Proteomic Analysis In 72 Myofibrillar Myopathy (Mfm) Patients Identifies New Disease-Relevant Proteins Accumulating In Aggregates And Reveals Subtype-Specific Proteomic Profiles

Myofibrillar myopathies (MFM) are a group of usually autosomal dominant inherited muscle disorders characterized by focal disintegration of myofibrils and by the formation of intramyoplasmic protein aggregates. Known diseases genes encode proteins that are located at or associated with the Z-disc. We extended our previous proteomic analysis in MFM to identify novel disease-relevant proteins that accumulate in aggregate areas and to search for subtype-specific proteomic profiles. We analyzed skeletal muscle samples from 72 MFM patients. Aggregate samples and intraindividual control samples (from normally looking muscle fibers) were collected from 10 μ m muscle sections by laser microdissection and analyzed by a label-free mass spectrometric approach for identification and relative quantification of proteins. We detected 4716 different proteins in the samples and 291 of these showed a statistically significant accumulation in aggregate samples with a ratio >1.5 compared to controls (mean ratio 4.5).
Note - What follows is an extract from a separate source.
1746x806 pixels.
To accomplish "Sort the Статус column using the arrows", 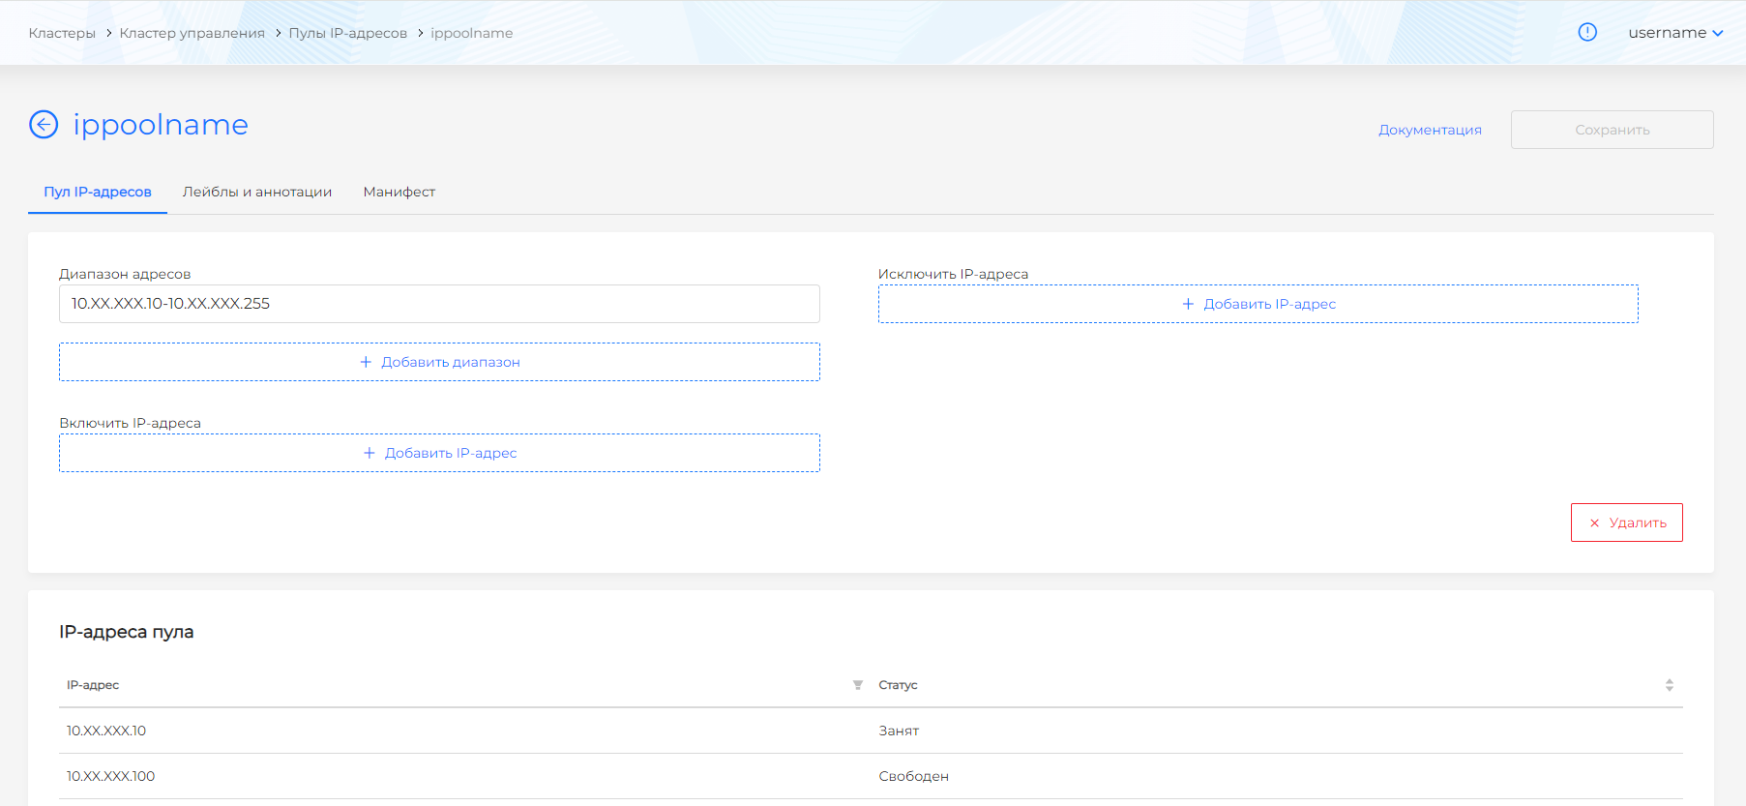I will [1669, 685].
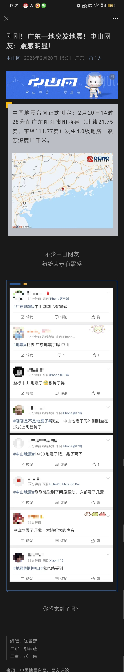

Z-disc and Z-disc-associated proteins, especially desmin, filamin C and their binding partners, constituted the most abundant group of over-represented aggregate proteins followed by proteins involved in protein quality control and protein degradation, extracellular and sarcolemmal proteins, components of signaling pathways and proteins involved in actin dynamics and myofibrillar organization. Subgroup analysis revealed a characteristic basic pattern of aggregate composition but also significant differences regarding the accumulation ratio, order and proportion of individual proteins that enabled the definition of subtype-specific proteomic profiles. Our proteomic findings expand the knowledge about proteins and pathways that seem to be involved in the pathogenesis of MFM. The identification of specific proteomic profiles in different MFM subtypes can be useful in differential diagnosis of protein aggregation myopathies.